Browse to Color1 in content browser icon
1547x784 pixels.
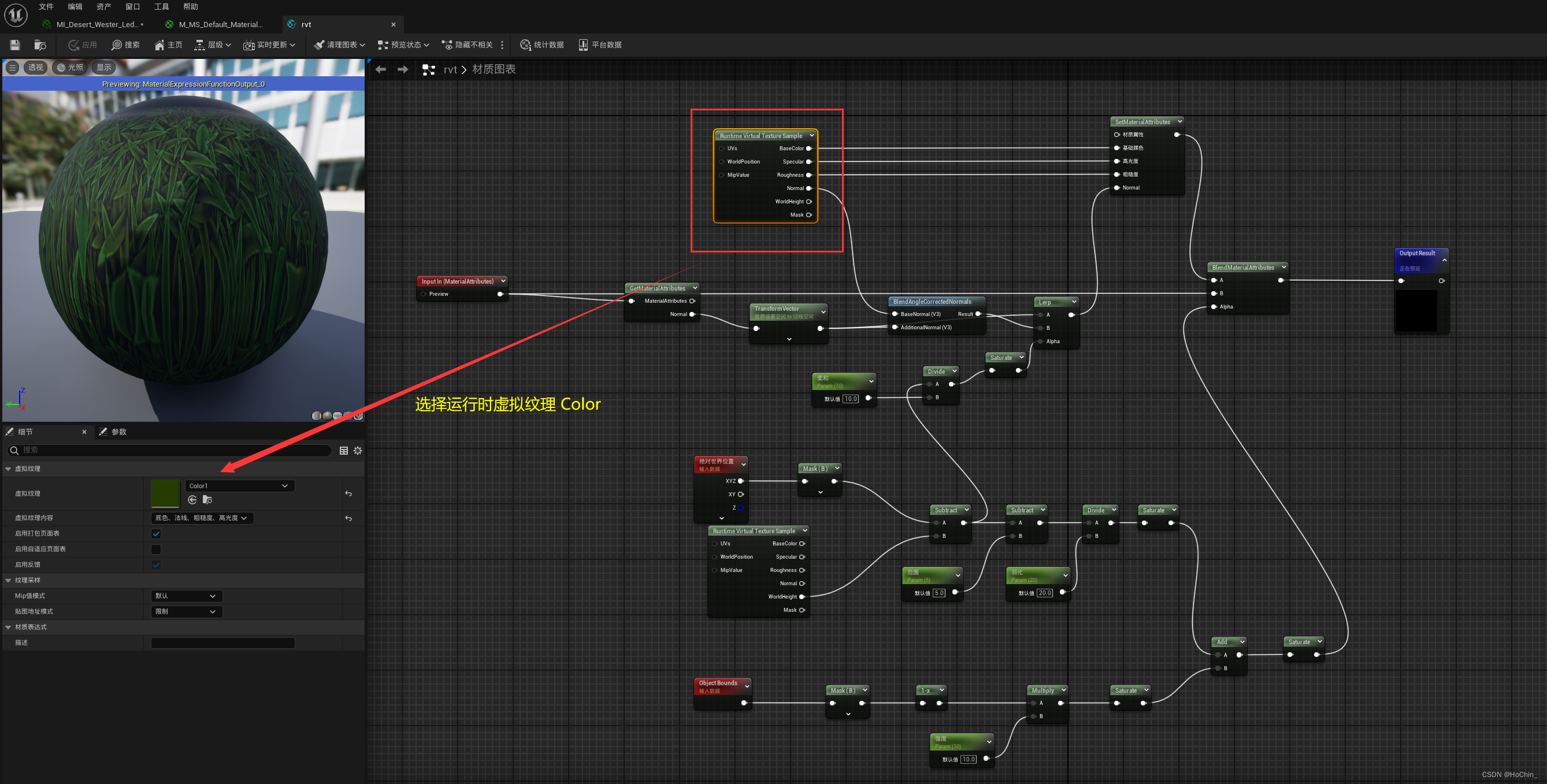click(208, 499)
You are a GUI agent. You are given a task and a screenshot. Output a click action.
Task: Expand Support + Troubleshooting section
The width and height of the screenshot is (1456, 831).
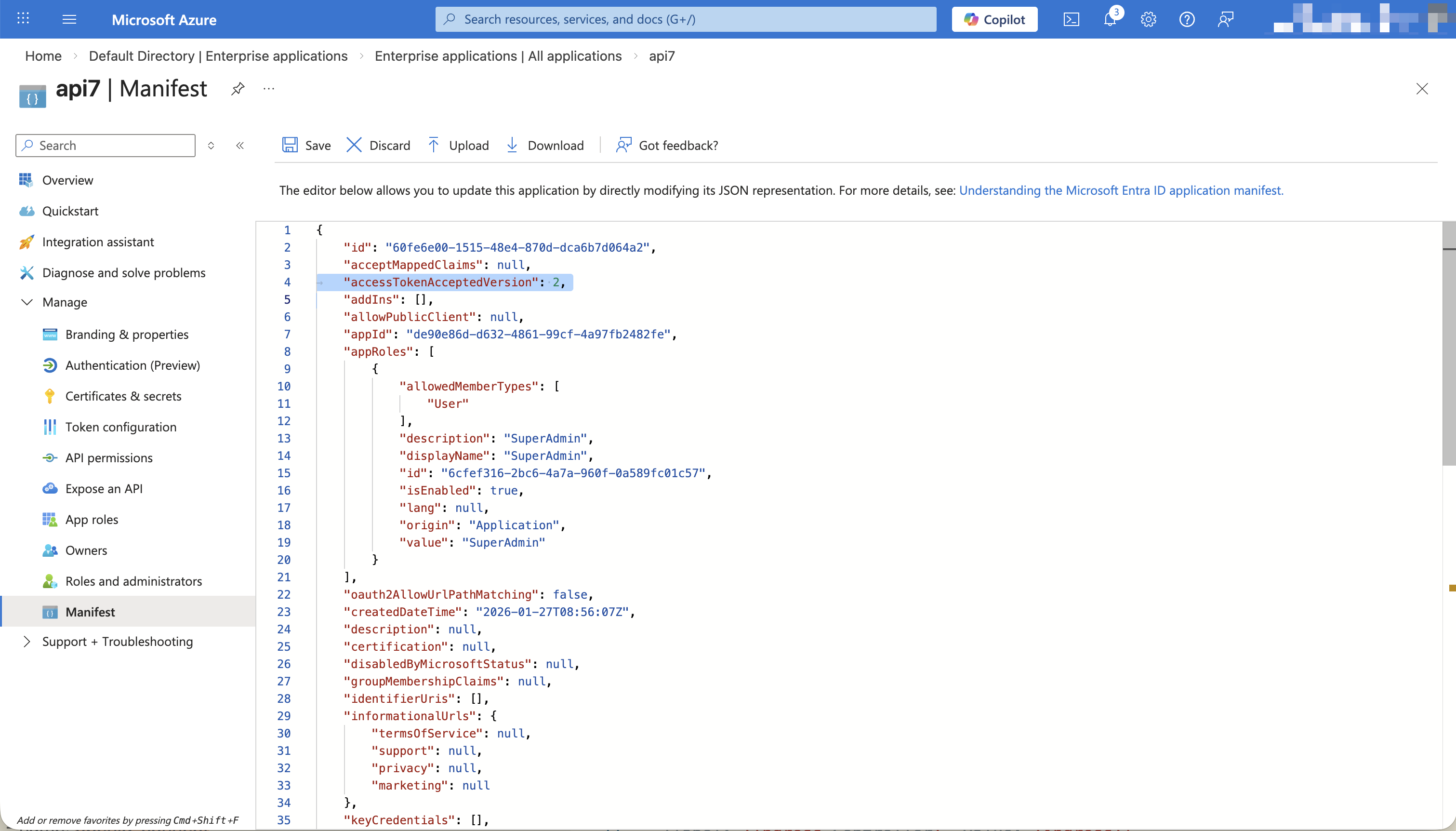click(27, 642)
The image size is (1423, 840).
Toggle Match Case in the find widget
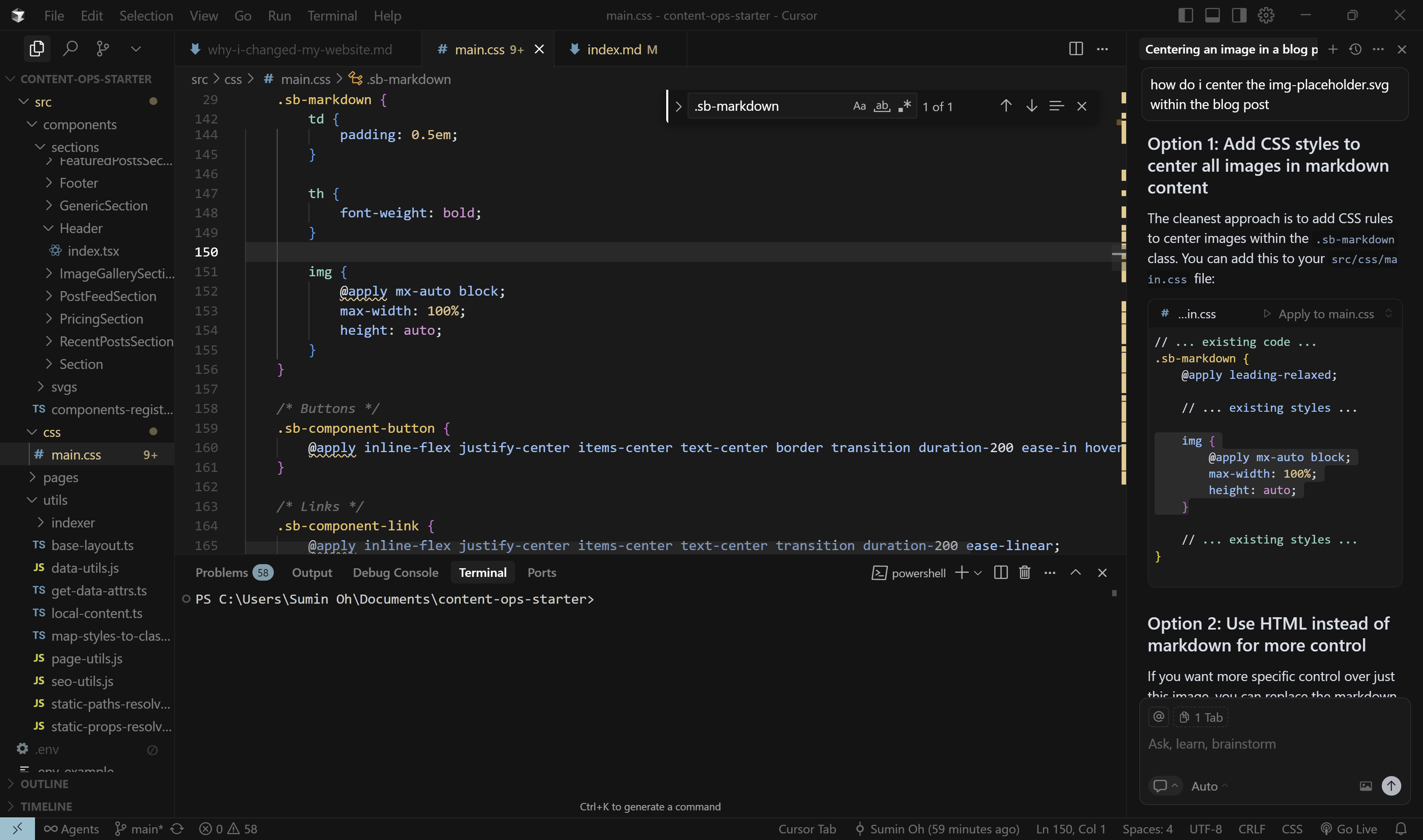coord(858,106)
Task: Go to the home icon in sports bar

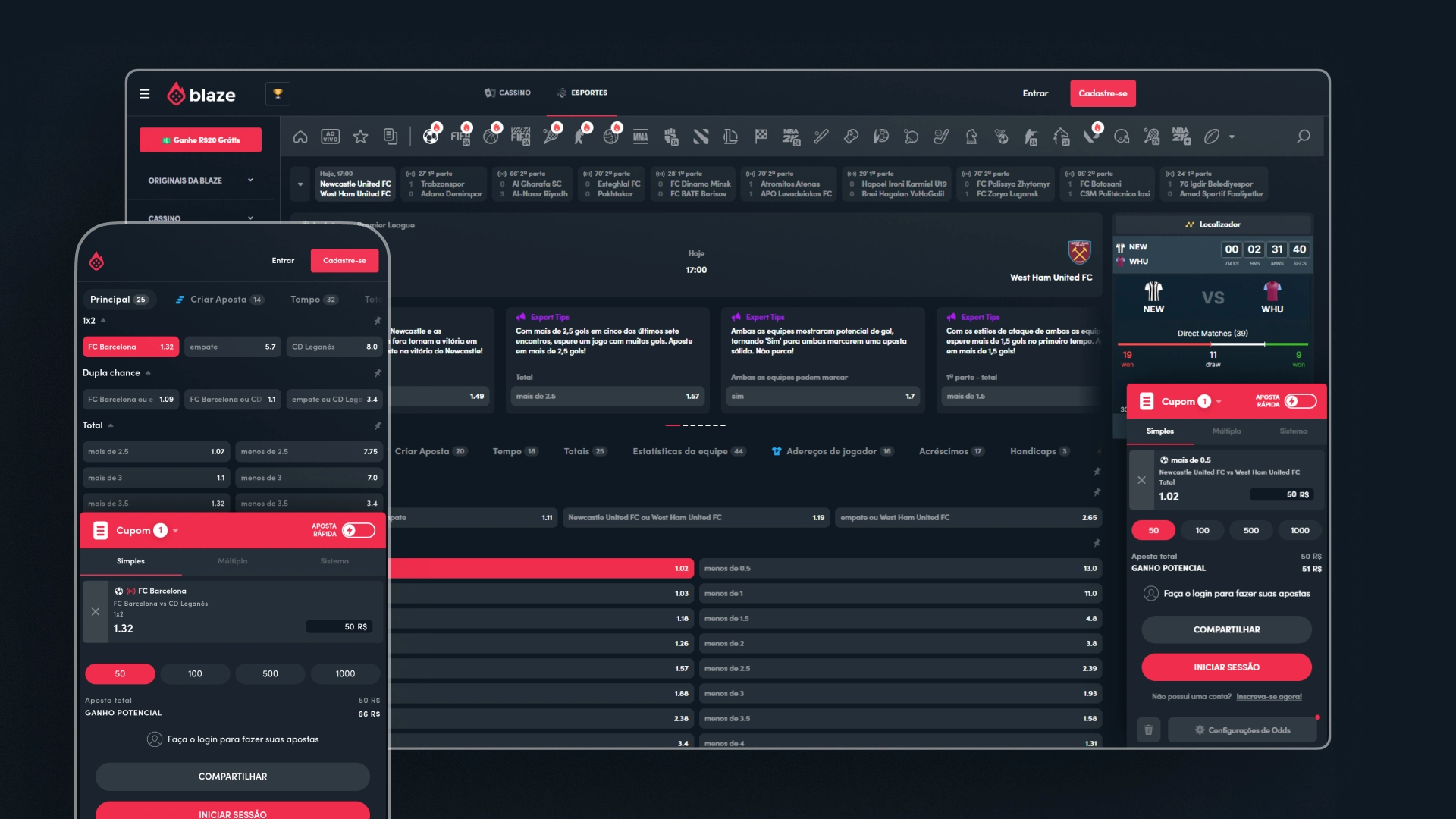Action: click(x=300, y=136)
::::
Could you transcribe all of the data exactly, keeping every picture out of the copy?

→ **ANSWER FOR THIS EXERCISE**:
Browse to Color1 in content browser icon
1547x784 pixels.
click(208, 499)
You are a GUI agent. You are given a task and a screenshot. Output a click action.
Task: Expand Support + Troubleshooting section
The width and height of the screenshot is (1456, 831).
click(27, 642)
The image size is (1423, 840).
Toggle Match Case in the find widget
coord(858,106)
Task: Go to the home icon in sports bar

Action: click(x=300, y=136)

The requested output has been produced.